Effects of distinct drugs on gene transcription in an osteosarcoma cell line

Osteosarcoma (OS) is a common cancerous bone tumor which has a detrimental impact on the lives of patients and their families. The present study aimed at investigating the underlying molecular mechanism of various drug treatments pertaining to OS, including dimethyl sulfoxide (DMSO), doxorubicin (DXP), Nutlin-3, actinomycin D (ActD) and etoposide (Eto). Microarray and p53 chromatin immunoprecipitation combined with sequencing (ChIP-seq) datasets of the OS cell line U2OS treated with distinct drugs were acquired from the Gene Expression Omnibus and differentially-expressed genes (DEGs) were screened for alignment analysis. The p53-binding target genes were identified and ChIP-seq and microarray gene expression data were combined to identify directly and indirectly targeted genes. A regulatory network of p53 was constructed with the acquired data. Finally, the Database for Annotation, Visualization and Integrated Discovery was interrogated for annotation of target genes. A total of 212 p53-binding peaks were obtained in the untreated group, whereas thousands of peaks were obtained in the treated groups.
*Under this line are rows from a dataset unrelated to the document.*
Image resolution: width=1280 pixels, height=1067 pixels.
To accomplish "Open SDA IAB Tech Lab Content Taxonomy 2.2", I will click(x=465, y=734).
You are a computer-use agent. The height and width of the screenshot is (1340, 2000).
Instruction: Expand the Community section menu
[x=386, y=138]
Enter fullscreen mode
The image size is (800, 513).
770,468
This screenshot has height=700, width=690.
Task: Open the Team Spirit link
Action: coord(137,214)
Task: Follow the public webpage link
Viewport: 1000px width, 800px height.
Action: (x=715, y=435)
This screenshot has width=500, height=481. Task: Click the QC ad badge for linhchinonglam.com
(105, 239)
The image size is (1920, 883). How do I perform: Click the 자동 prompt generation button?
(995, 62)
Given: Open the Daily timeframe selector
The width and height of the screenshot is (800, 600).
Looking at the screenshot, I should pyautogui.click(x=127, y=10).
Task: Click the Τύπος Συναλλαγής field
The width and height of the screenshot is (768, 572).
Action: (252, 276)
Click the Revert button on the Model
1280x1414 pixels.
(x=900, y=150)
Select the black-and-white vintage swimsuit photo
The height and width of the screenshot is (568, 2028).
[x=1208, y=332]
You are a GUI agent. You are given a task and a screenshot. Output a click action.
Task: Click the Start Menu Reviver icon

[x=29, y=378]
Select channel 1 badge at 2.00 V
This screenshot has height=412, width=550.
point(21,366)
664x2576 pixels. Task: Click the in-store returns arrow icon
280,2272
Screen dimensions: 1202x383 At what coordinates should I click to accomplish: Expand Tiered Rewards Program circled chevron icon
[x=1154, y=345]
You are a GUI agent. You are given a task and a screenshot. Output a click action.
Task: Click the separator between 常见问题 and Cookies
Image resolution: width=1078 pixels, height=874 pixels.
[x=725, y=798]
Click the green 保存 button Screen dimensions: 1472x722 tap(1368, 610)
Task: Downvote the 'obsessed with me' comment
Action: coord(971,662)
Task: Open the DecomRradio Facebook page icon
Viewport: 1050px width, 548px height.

In total, ~1,000 target genes were identified in each of DXP, DMSO, Eto and ActD treatment groups, whereas the Nutlin-3 treatment group identified an increased number, with 5,458 target genes obtained. Several common DEGs including MDM2, TP53I3, RRM2B, FAS and SESN1 were targeted by all the drugs with the exception of DMSO. p53 regulated various genes including EHF, HOXA10 and BHLHE40 in the Nutlin-3 treatment group, whereas p53 regulated EHF, RFX3, TRAF40 and TCF7L2 in the DXR treatment group. The results of the present study indicate that p53 was able to directly regulate target genes including MDM2, TP53I3 and RRM2B or indirectly regulate numerous further genes through several hub genes including EHF and RFX through various drug treatments in U2OS cells. Furthermore, p53 regulated distinct molecular processes in various drug treatments.